Archive for July, 2009

Do you ever miss your mom?

Posted in Uncategorized on July 13, 2009 by inkmarqued

I miss mine, she has been gone for 8 years.  Sometimes I can go for weeks, and not think about her, but then I will see something, do something, be somewhere and she comes to mind.  Last night I babysat my grandaughter Adrian.  And I thought about how disappointed my mother was that my sister Rhonda, and I did not have girls.  One year, when my friend Lionel and his girls were staying with me, she absolutely spoiled his girls at Christmas, they had twice as many presents as my boys did.  The boys didn’t mind, thank goodness.  I was playing with Addy May this morning, and thought, oh little girl, how your great-grandmother would have loved you.  She loved me. I miss her.

Sabotage

Posted in Heaviness, My Big Fat Life on July 9, 2009 by inkmarqued

Sabotage is a deliberate action aimed at weakening another entity through subversion, obstruction, disruption, and/or destruction. So, why is it that I sabatage myself more than anyone else ever could.  I stayed home sick from work at Job #1 today, now I am sick, my allergies are kicking up something fierce, and I have a cough, so it wasn’t a lie.  But I have gone to work under worse circumstances.  A few weeks ago I started walking to work, and yesterday I rode a bicycle.  And yesterday afternoon, when I rode said bike home, I started to hate myself.  Why is this so hard?  Why am I not pedaling all the way?  Why am I so lazy?  Why didn’t I just walk?  Why am I so afraid?  Why am I doing all this?  After all, there is no one to care but me.

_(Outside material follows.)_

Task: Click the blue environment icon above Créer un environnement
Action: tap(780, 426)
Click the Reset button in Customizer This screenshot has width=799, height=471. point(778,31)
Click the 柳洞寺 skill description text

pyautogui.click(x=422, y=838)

And thats the thing, there is me.  I want to care, I want to get healthier, I want to be worthy of the gifts that God and man have given me lately.

So I stayed home today, to think, to decide whether I need to go to the Doctor, because for some reason I am trying to kill myself.  By not taking my medicine, not using my insulin, not eating right, and just in general, not giving a shit.

This getting in shape is causing me unexpected problems, like being so restless once I get to work, that I get up and walk around a lot.  Pain in my feet, and hips.  And yesterday, after riding the bike home in the heat, I called in at Job #2 and slept for 3 hours.  I have to learn to function through that exhaustion, so that I do not give up.

So far today, I have cleaned my apartment.  Except for the dishes… Did some laundry.

Got blown, played a silly game, put some boxes of stuff away.

And sat here thinking…I need to write this shit down, and out of my head.